Nonsteroidal Anti-Inflammatory Drugs (NSAIDS) Induced Acute Kidney Injury (AKI): Patient Profile and Outcome in Bangladesh Armed Forces
Keywords:Nonsteroidal anti-inflammatory drugs (NSAIDs), acute kidney injury (AKI)
Introduction: In military environment where musculoskeletal injury is more common, NSAIDs abuse and subsequent AKI carries a special risk. This study of NSAIDs induced AKI was carried out to highlight this issue.
Objective: To find out the incidence, risk factors, diagnostic approach, clinical course, management and outcome of patients of Bangladesh Armed Forces.
Methods: This longitudinal study was carried out in nephrology centre, combined military hospital (CMH) Dhaka from July 2010 to Jun 2013. Total 59 patients of NSAIDs induced AKI were included in this study.
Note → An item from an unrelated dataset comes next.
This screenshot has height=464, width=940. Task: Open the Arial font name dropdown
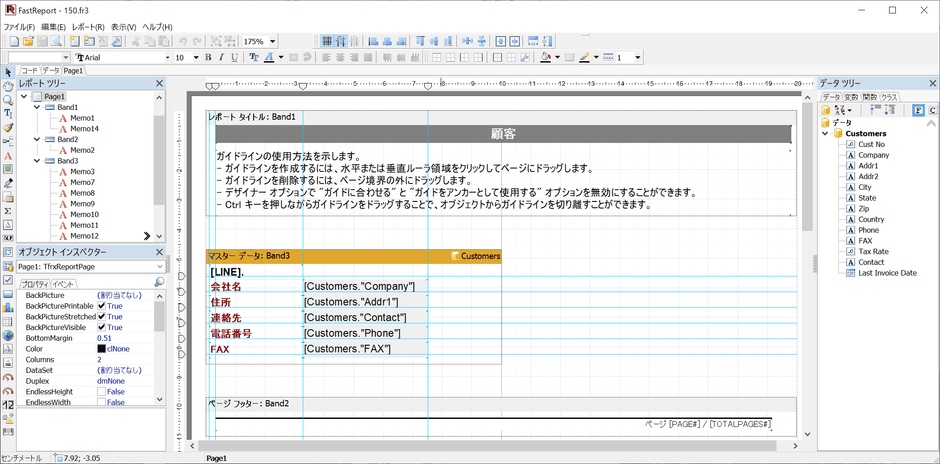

Any patient having pre existing renal pathology or chronic kidney disease was excluded from the study.
Results: Total 59 patients were included in this study. Mean age of the patient was 36±7.12 yrs. Forty five patients (76.27%) took NSAIDs at their own and 14 patients (23.73%) were prescribed by physician. Fifty one patients (86.44%) took NSAIDs because of musculoskeletal pain. Dehydration due to physical exertion (30.50%), gastroenteritis (15.25%) and nil per os (NPO) (5.08%) were the common predisposing factors. Common symptoms were swelling of the body (40.67%), headache (32.20%), fatigue (27.11%) and vomiting (13.55%). Oedema was the most common sign (40.67%). Blood urea and serum creatinine were raised in all patients. Treatment includes drug withdrawl (100%), fluid resuscitation (86.44%), fluid restriction (61.01%), short course of steroid (13.55%) and haemodialysis (10.16%). Forty seven patients (79.66%) had complete recovery within two weeks of therapy whereas nine patients (15.25%) required more than two weeks to one month for complete recovery. Three patients (5.09%) developed chronic kidney disease (CKD).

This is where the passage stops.